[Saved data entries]
**********

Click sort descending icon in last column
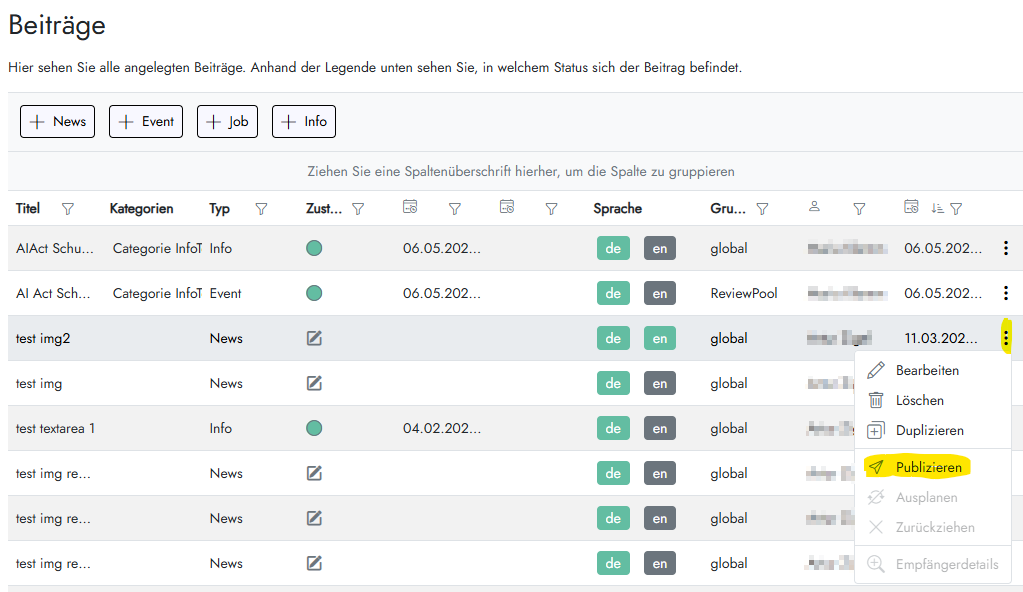The height and width of the screenshot is (592, 1023). (x=937, y=209)
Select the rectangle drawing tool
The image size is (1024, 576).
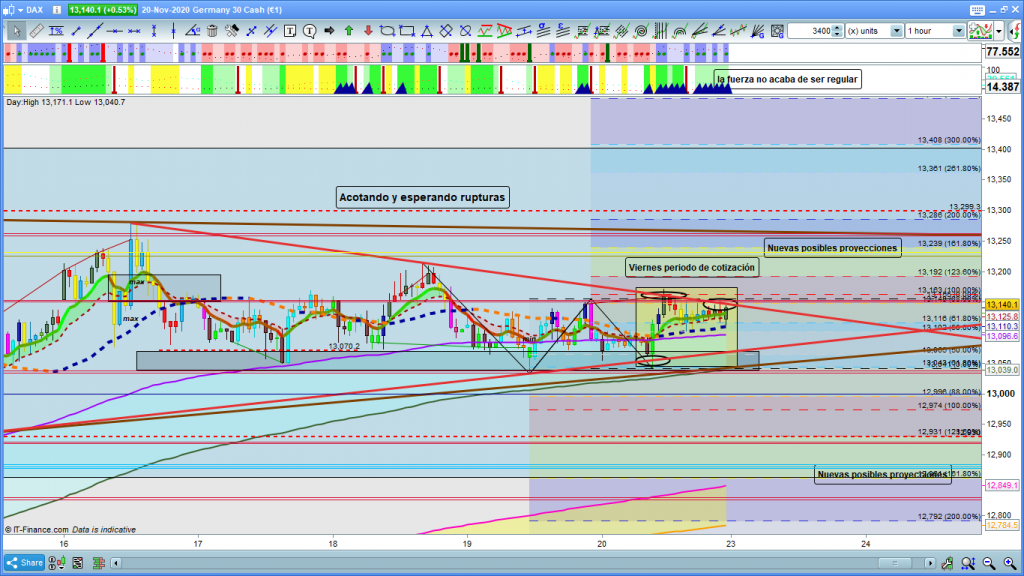click(406, 31)
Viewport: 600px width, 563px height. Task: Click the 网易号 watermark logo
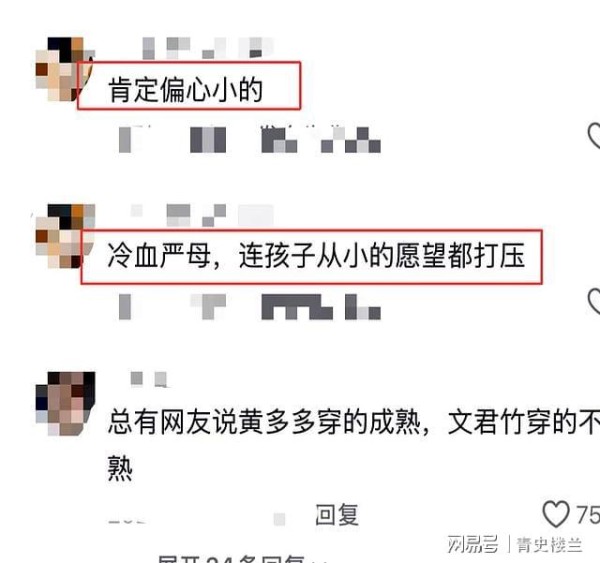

**********

▸ THE TASK
Exact lines, nothing more: output the one with "The image size is (1024, 576)." and every later line through the end of the data, skipping pictures.

▸ WRITTEN REPLY
The image size is (1024, 576).
click(406, 31)
Viewport: 600px width, 563px height. Task: Click the 网易号 watermark logo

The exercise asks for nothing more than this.